Officer Yacub relaxed.
“Sir, it is my duty to patrol this neighborhood and I was told to watch for a boy, a foreign boy oddly dressed and armed with a toy gun. Such a boy appeared but he had a knife which I had not been told about. It flashed in the half dark as I advanced to question him.”
“He menaced you with it?”
“No, sir. He menaced me with the toy gun, called me by name, then made explosive sounds.”
Chafik was puzzled. “He called you by name? Now how is this? You never met him before the incident?”
“It bewilders me, sir. Yet he called me ‘Yacub’ many times as he made the bang-bang sounds, sir—”
The Inspector held back laughter and looked at Bell whose rugged trouble face found relief in a grin. “Yah, cop!” Chafik said side-mouthed to the American and turned to Yacub. “So the boy evaded you?” he asked.
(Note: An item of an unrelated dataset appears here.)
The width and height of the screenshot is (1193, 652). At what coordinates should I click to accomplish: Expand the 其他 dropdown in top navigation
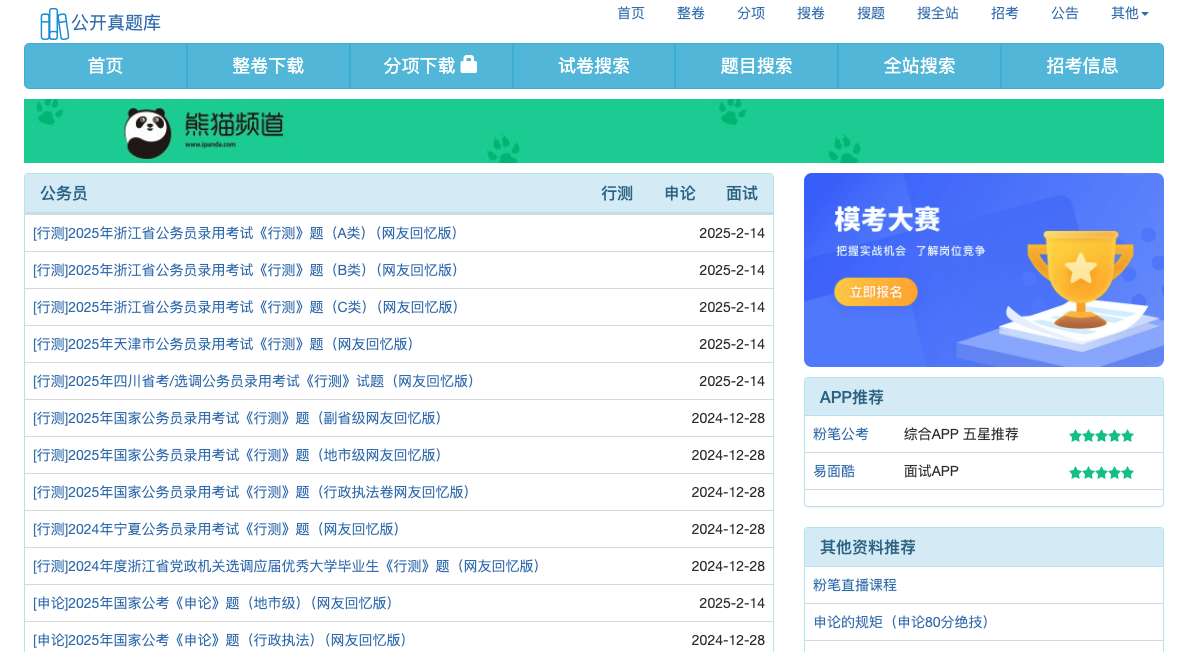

“He was under my arm and away before I could move a finger. I called after him, but he shouted my name again and was finally gone. I very much blame myself.”
“To grasp a running boy is to grasp quicksilver,” Chafik said soothingly. “But continue. You followed in the direction the boy had taken and then found the body?”
“Yes, sir—”
“And it was a fresh corpse?”
“Quite fresh, sir — it was still warm.”
Chafik dismissed the man and then faced the American, whose distress had changed to rage.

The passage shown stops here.